The SEC Commissioner questioned SEC’s double standards referring to the lengthy, strict, and complex approval process of ETFs for digital assets, compared to minimal filtering of conventional bond or commodity ETFs. Shortly after Pierce predicted another delay or rejection from SEC, officials went public with statements confirming the initiation of a thorough inspection of the market to make the needful changes.
SEC Continues to Ignore Bitcoin ETF Despite its Proven Success in Other Countries
In previous years SEC backed their Bitcoin ETF rejection by saying the market was too remote to function in an ETF and that a market as small as bitcoin, would pose a threat of manipulation. This forced investors to shift to private players like Grayscale to trace bitcoin. However, Bitcoin reached a trillion-dollar market cap at the peak of the bull run and its institutional adoption has been growing despite regulatory uncertainty.
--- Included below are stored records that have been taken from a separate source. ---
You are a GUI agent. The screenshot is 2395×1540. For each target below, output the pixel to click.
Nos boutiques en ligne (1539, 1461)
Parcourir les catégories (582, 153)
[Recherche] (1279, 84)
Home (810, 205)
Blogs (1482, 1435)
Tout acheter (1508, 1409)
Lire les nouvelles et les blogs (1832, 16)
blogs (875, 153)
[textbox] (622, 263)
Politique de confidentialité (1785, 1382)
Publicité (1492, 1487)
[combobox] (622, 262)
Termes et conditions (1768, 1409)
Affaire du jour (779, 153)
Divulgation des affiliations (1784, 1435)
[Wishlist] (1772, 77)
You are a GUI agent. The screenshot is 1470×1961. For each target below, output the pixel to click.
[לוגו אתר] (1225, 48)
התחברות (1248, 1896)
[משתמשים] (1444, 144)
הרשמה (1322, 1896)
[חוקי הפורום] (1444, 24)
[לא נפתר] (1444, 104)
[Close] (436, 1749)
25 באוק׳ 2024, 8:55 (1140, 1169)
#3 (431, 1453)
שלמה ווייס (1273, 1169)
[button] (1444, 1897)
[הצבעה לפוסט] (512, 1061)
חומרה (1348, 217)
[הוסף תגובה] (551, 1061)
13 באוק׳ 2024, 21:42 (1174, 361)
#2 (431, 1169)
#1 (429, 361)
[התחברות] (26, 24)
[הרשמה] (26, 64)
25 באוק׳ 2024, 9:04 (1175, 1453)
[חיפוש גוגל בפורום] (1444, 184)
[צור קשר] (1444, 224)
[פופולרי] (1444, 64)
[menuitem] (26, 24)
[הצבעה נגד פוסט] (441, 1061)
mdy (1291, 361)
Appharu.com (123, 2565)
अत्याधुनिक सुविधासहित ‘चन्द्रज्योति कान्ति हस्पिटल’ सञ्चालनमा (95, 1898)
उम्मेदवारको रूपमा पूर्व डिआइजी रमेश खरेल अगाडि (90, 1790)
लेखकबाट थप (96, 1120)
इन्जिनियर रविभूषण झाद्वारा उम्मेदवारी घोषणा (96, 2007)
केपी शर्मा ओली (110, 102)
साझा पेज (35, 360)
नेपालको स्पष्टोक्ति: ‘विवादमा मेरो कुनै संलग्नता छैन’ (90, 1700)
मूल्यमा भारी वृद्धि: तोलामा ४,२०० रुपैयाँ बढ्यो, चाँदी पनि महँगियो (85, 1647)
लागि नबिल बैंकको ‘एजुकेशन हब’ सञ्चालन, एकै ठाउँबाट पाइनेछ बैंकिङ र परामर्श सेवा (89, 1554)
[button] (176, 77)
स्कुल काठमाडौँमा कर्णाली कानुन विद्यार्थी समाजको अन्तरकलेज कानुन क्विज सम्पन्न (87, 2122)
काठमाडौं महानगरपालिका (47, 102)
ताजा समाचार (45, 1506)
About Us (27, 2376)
North American nations have already approved a number of Bitcoin ETFs, the most popular being the Purpose Group. The Bitcoin ETFs have proven to be a success as institutional investors’ demand for these products is at an all-time high.
Bitcoin’s weakness is also its strength, i.e., regardless of being a volatile digital currency, bitcoin volatility allows faster and larger gains. The passive nature of bitcoin ETF will allow a lower expense ratio that will lead to bigger profits in this ‘small market’.